__TEXT TO READ__:

[EDITORS' NOTE: THIS PAGE CONTAINS HEADNOTES. HEADNOTES ARE NOT AN OFFICIAL PRODUCT OF THE COURT, THEREFORE THEY ARE NOT DISPLAYED.] *Page 661 Relator, Kay Kinsley, is seeking a writ of mandamus compelling respondents, the Berea Board of Education and its individual members (the "board"), to make available for inspection pursuant to R.C. 149.43, (1) settlement agreements entered into between the board and thirteen teachers and (2) other documents depicting, among other things, salary schedules and back-pay allowances for each of the thirteen teachers. For the following reasons we allow the writ of mandamus.
On January 12, 1987, the board enacted a resolution which (1) authorized the superintendent, the director of personnel and employee relations and the board's attorneys to enter into agreements with thirteen teachers regarding back pay and placement on the school district salary schedules; (2) authorized the same parties to enter into a settlement agreement with one of the thirteen teachers to resolve issues related to an action filed by the teacher in the Cuyahoga County Court of Common Pleas; and (3) authorized the total payment of $21,050 pursuant to R.C. 121.22. Since January 1987, relator has sought to obtain copies of the agreements between the board and the teachers and copies of documents which would reveal the amount paid to each teacher, the formula used to determine the amount paid, the number of steps each teacher was raised on the salary schedule, the formula used to determine placement on the salary schedule, and any other purpose for which the January 12 resolution funds were used. The board provided a number of documents to relator, but relator claims she cannot discern from them the information sought. The board has not made the settlement agreements available.

__SET TASK 1__: Translate this sentence from the court opinion into Spanish: "The board has not made the settlement agreements available."

__RECORD LIST__:

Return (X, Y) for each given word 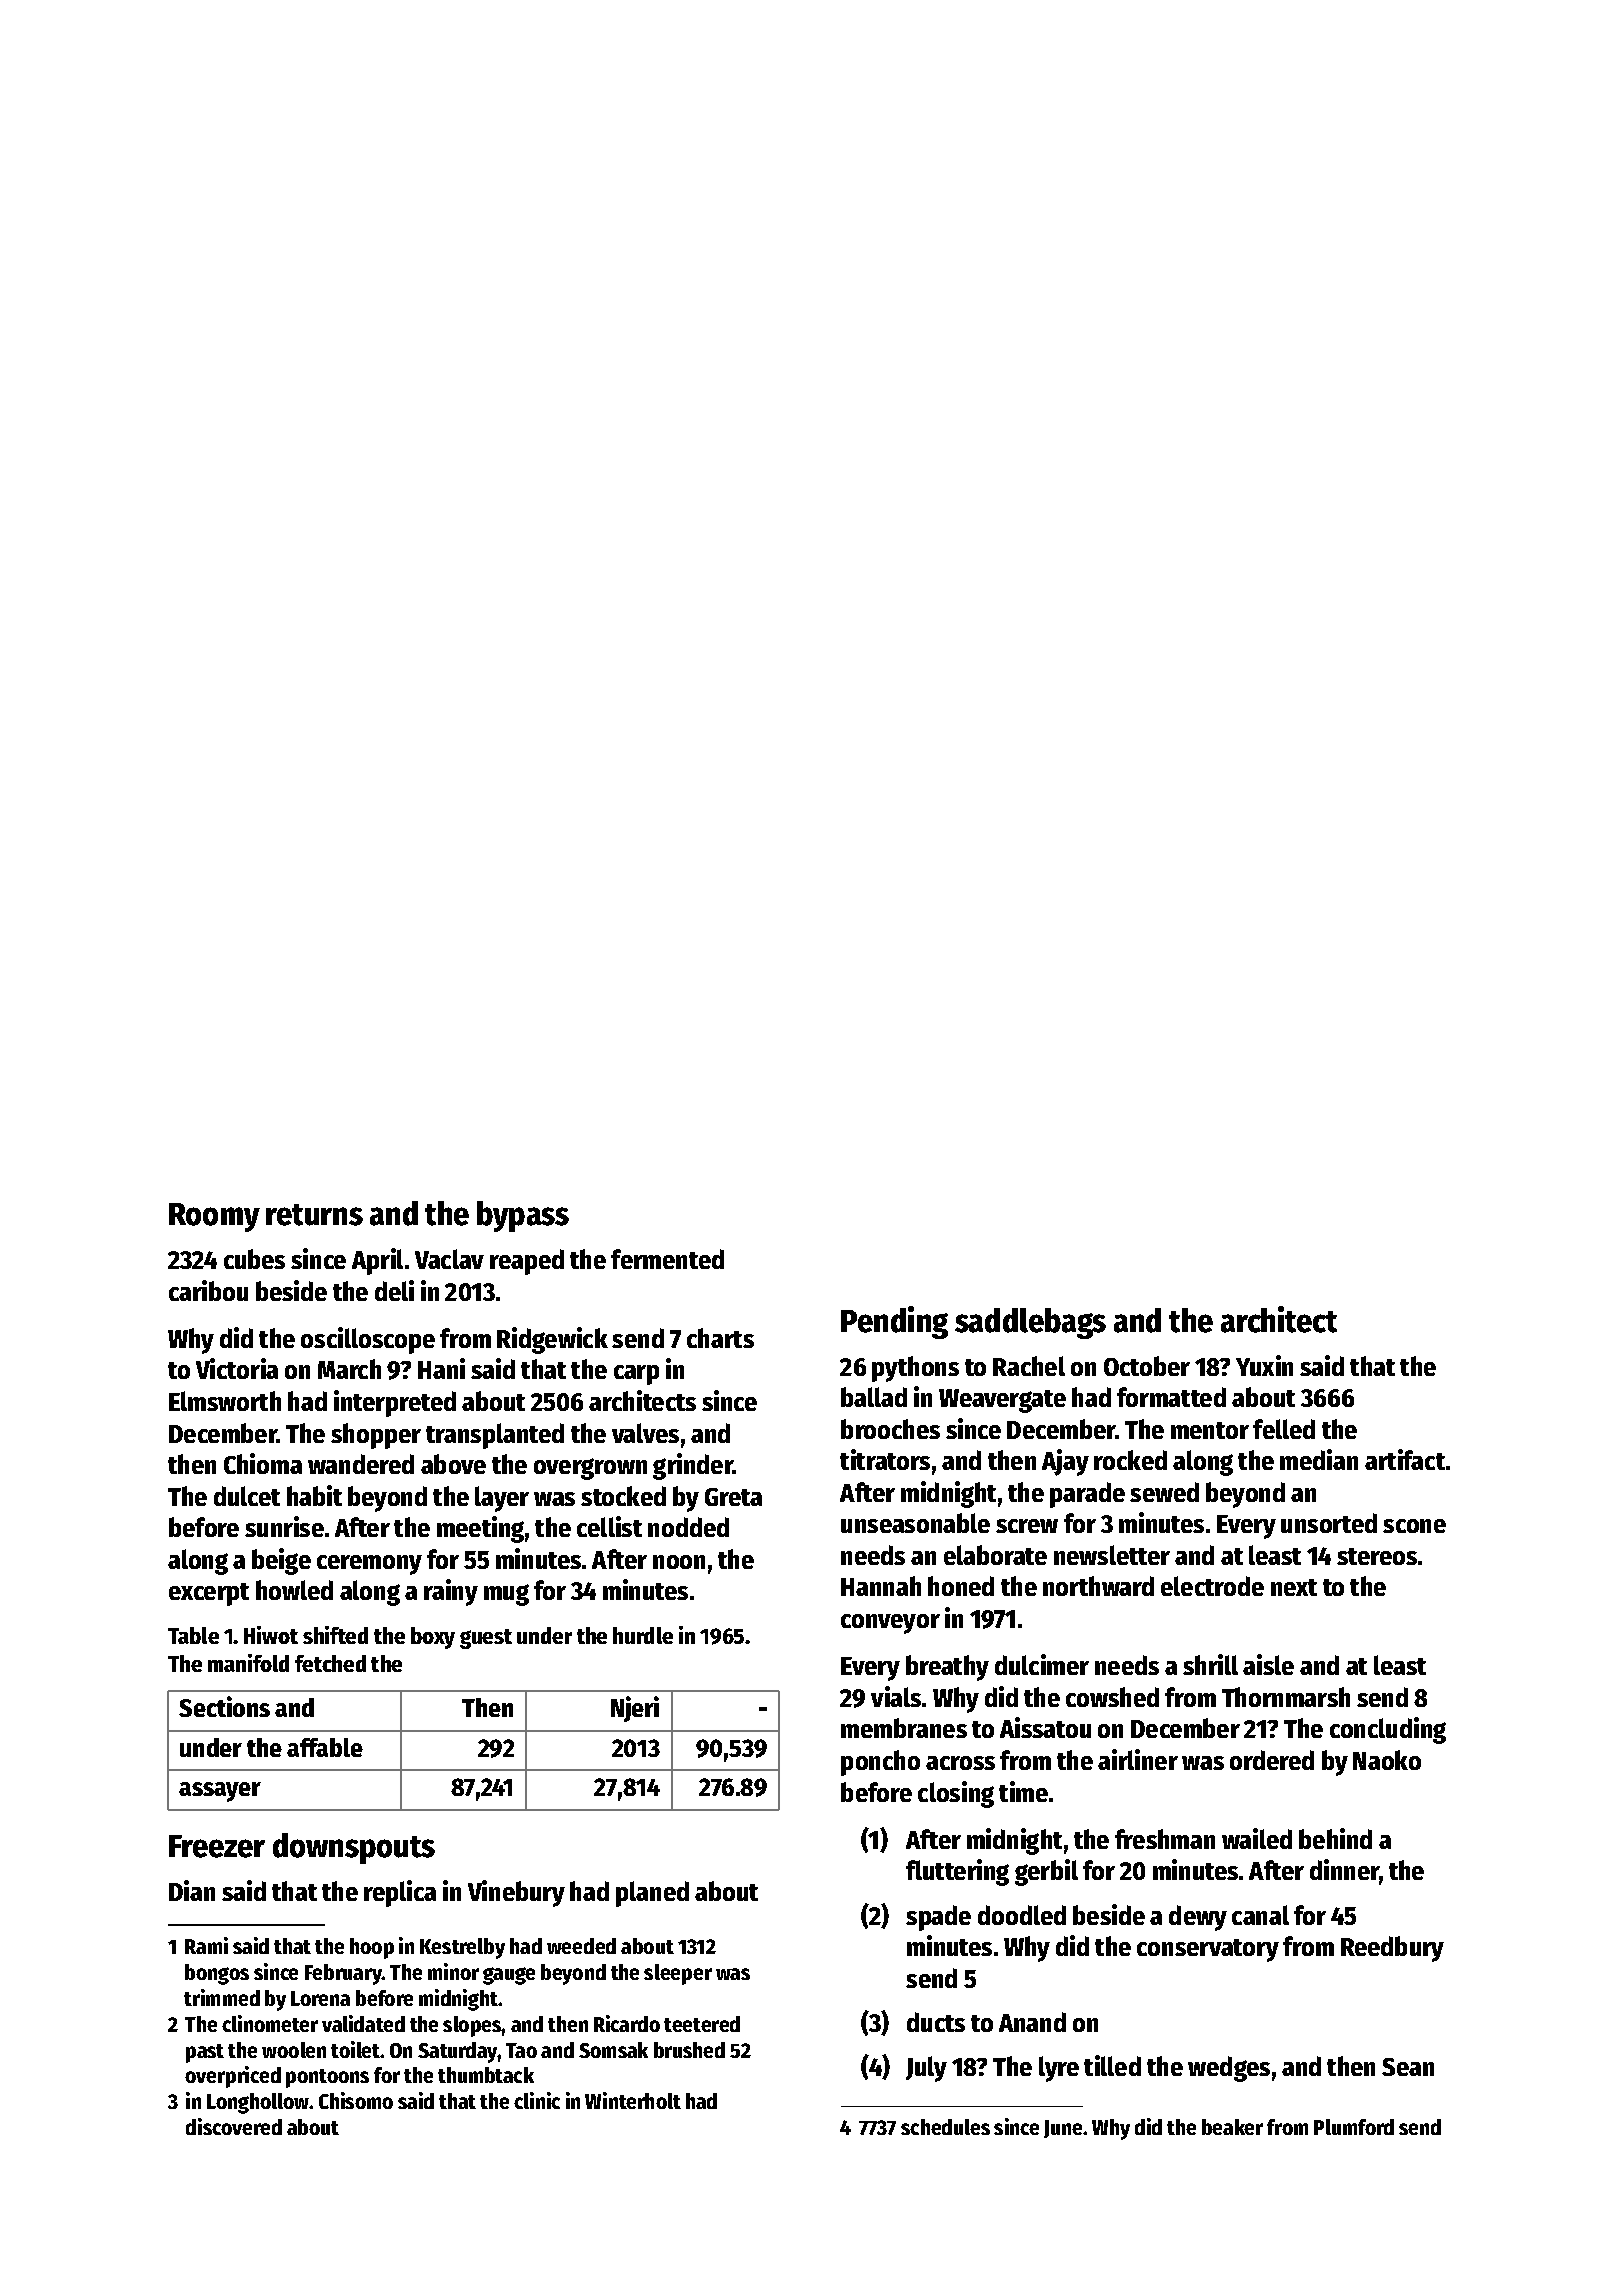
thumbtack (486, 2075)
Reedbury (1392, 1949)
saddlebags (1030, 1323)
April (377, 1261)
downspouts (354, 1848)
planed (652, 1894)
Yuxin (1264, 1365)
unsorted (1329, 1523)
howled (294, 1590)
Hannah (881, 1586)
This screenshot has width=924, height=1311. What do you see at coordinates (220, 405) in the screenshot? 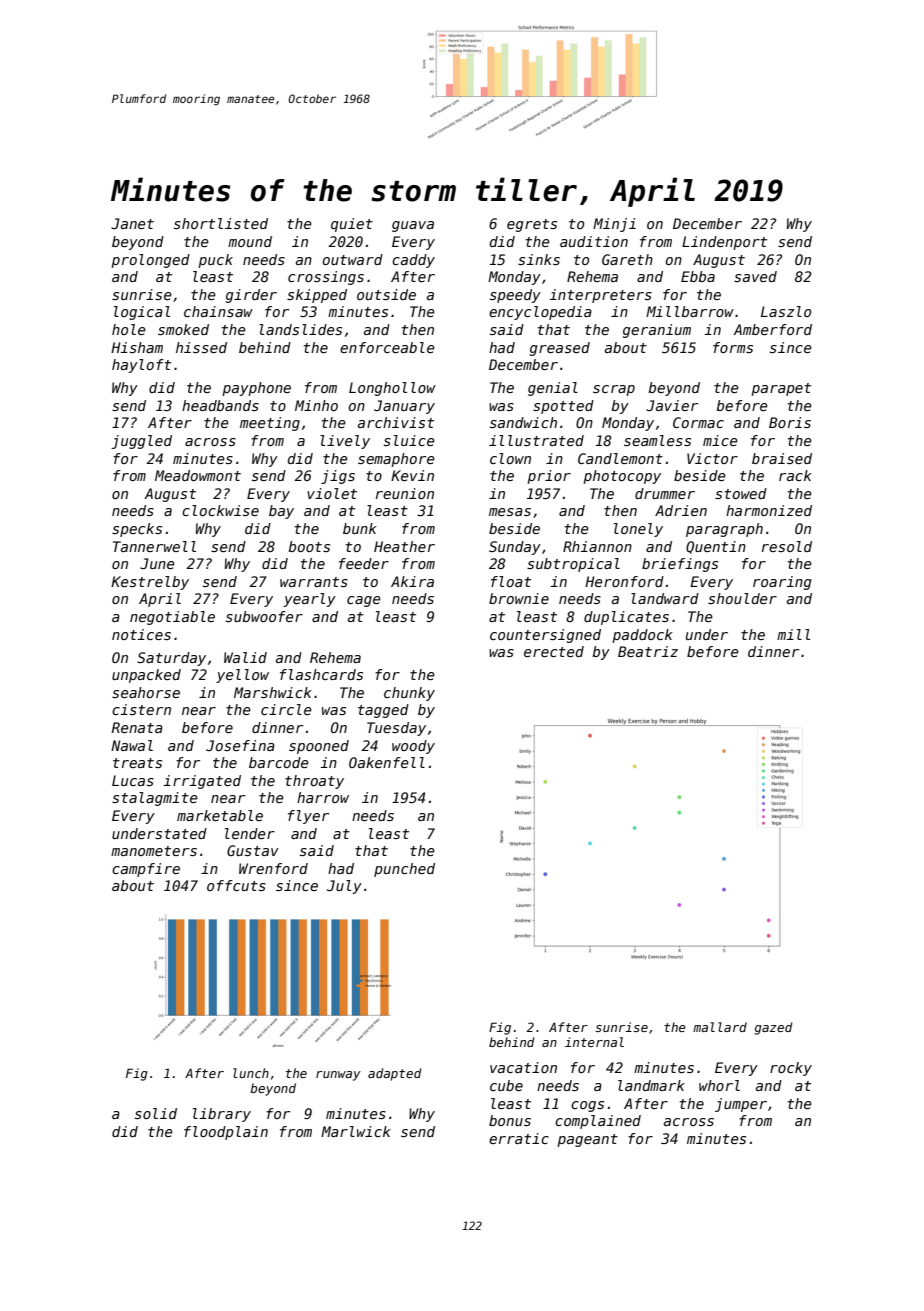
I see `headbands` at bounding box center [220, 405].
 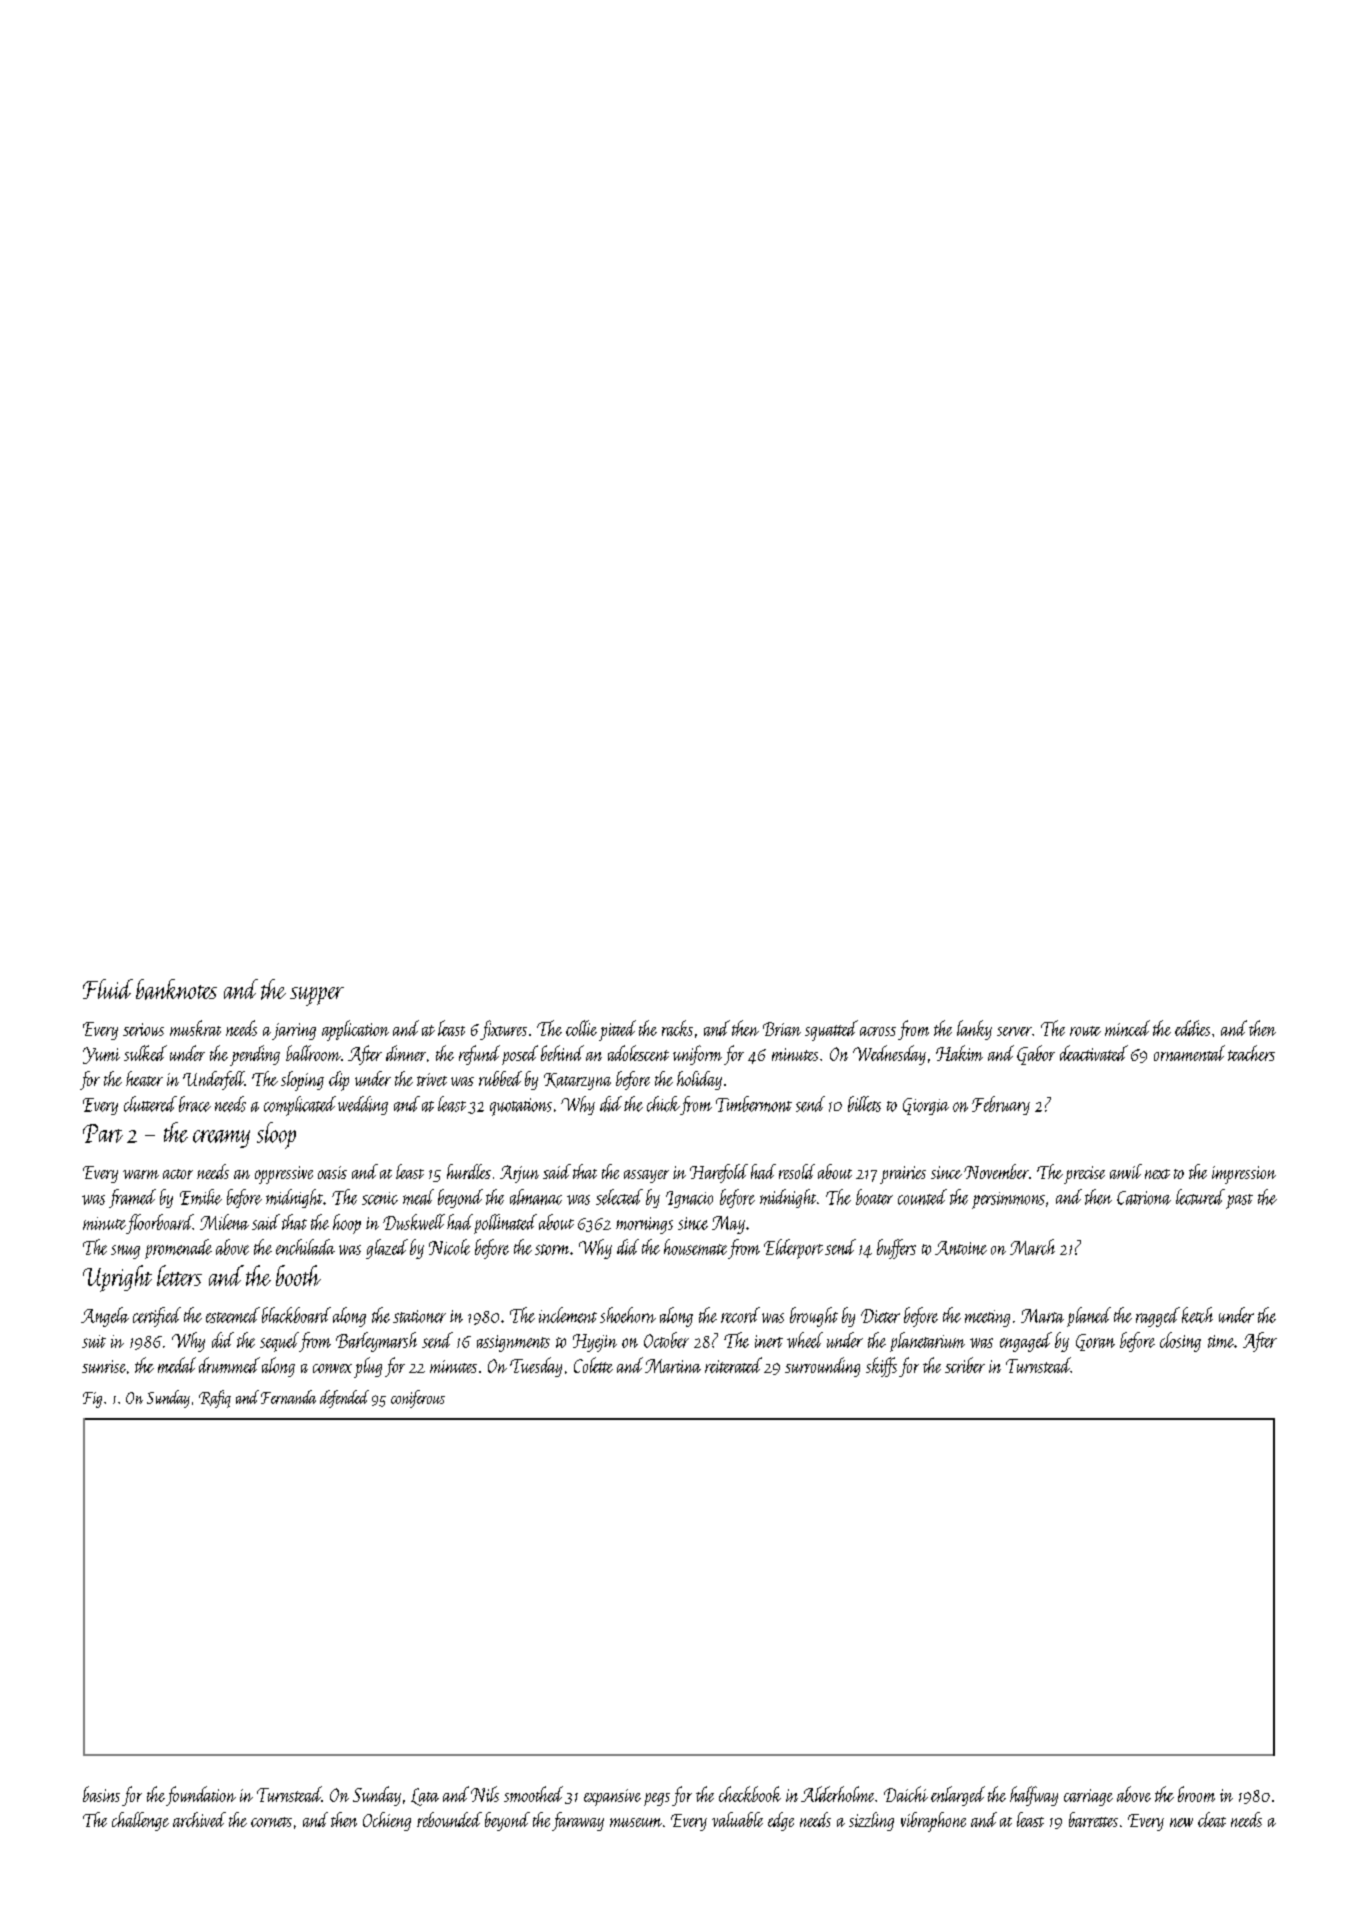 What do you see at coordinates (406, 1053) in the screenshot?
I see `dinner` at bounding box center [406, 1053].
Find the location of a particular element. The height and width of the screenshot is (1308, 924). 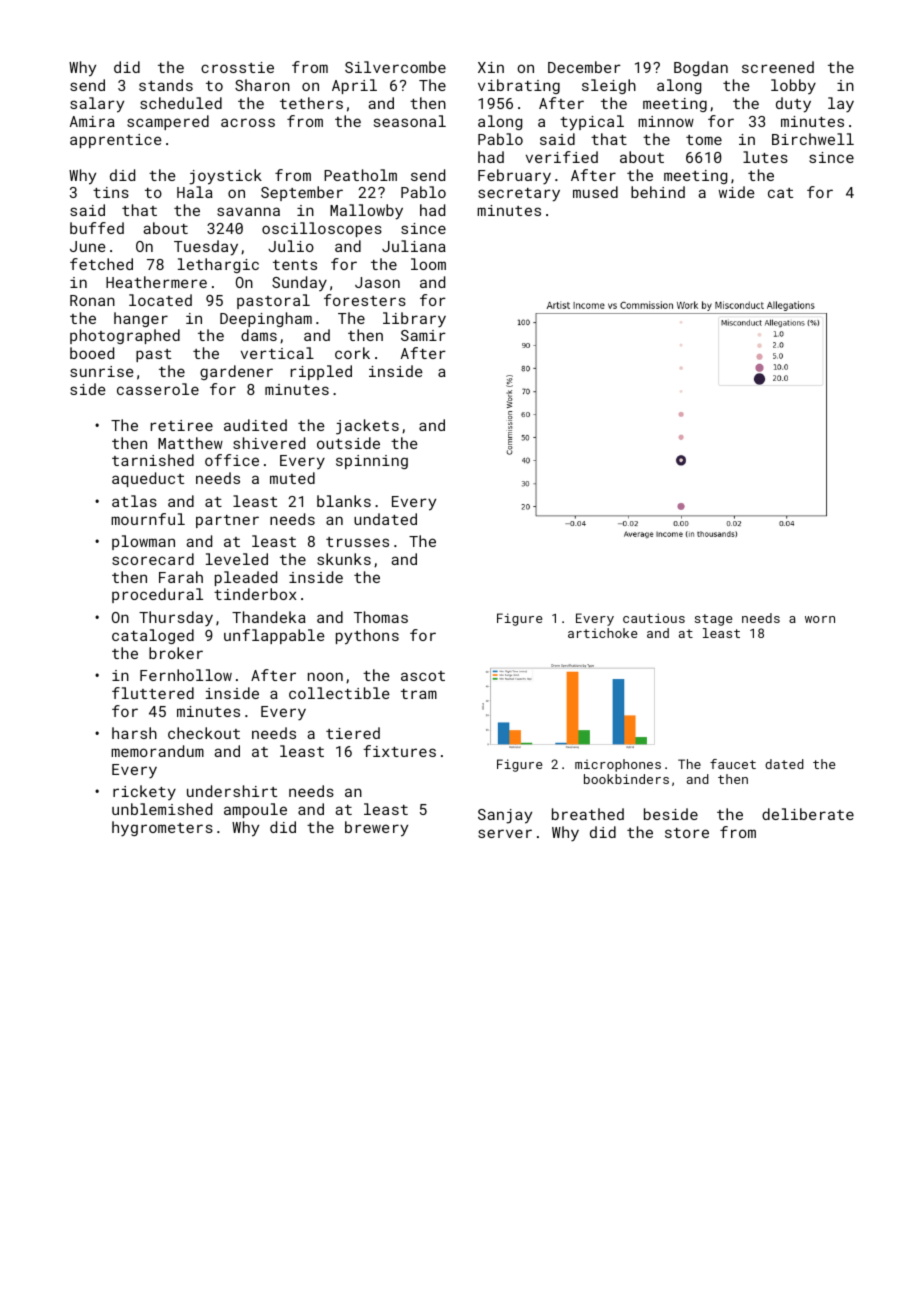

__SET TASK 2__: Arrange the lines of the listing, starting at the line that contains "saddlebags (1030, 1323)" and ending at the end of the listing, as a Markdown table with the columns No. and Line, and leave out the pictures.

__CORRECT OUTPUT 1__: La junta no ha puesto a disposición los acuerdos de conciliación.

__CORRECT OUTPUT 2__:
| No. | Line |
|---|---|
| 1 | saddlebags (1030, 1323) |
| 2 | April (377, 1261) |
| 3 | downspouts (354, 1848) |
| 4 | planed (652, 1894) |
| 5 | Yuxin (1264, 1365) |
| 6 | unsorted (1329, 1523) |
| 7 | howled (294, 1590) |
| 8 | Hannah (881, 1586) |
| 9 | This screenshot has width=924, height=1311. What do you see at coordinates (220, 405) in the screenshot?  |
| 10 | I see `headbands` at bounding box center [220, 405]. |
| 11 |   What do you see at coordinates (406, 1053) in the screenshot? |
| 12 | I see `dinner` at bounding box center [406, 1053]. |
| 13 | Find the location of a particular element. The height and width of the screenshot is (1308, 924).  |